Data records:
↓↓↓
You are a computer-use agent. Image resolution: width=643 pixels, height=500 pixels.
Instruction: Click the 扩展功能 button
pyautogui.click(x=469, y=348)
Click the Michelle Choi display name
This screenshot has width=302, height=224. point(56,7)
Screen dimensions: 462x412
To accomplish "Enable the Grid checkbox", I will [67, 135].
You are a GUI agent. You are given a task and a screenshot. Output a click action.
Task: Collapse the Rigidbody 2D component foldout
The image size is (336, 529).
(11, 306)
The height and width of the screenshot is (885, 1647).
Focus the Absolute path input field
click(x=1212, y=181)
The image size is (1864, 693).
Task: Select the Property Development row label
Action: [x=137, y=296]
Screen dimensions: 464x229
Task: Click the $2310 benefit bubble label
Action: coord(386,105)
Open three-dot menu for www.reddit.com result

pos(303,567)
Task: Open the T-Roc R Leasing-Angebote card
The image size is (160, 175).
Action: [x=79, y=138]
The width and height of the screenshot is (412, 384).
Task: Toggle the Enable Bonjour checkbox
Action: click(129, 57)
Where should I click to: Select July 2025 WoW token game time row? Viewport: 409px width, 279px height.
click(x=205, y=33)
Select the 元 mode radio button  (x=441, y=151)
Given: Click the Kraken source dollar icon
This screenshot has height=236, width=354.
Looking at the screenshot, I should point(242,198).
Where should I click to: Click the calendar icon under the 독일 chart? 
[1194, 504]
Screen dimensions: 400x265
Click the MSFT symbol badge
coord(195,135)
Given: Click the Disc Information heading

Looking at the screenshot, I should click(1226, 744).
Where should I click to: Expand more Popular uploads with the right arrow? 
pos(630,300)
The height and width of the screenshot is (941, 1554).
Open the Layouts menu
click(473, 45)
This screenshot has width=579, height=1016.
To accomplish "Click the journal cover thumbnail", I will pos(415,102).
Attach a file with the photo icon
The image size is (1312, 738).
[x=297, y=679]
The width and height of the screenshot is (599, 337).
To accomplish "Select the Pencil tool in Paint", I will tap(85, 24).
↑↑↑
● **Problem to work on**
Count the lines of the records that contain the string "screenshot", matching case exactly, and give only the number.

● **Complete response**
10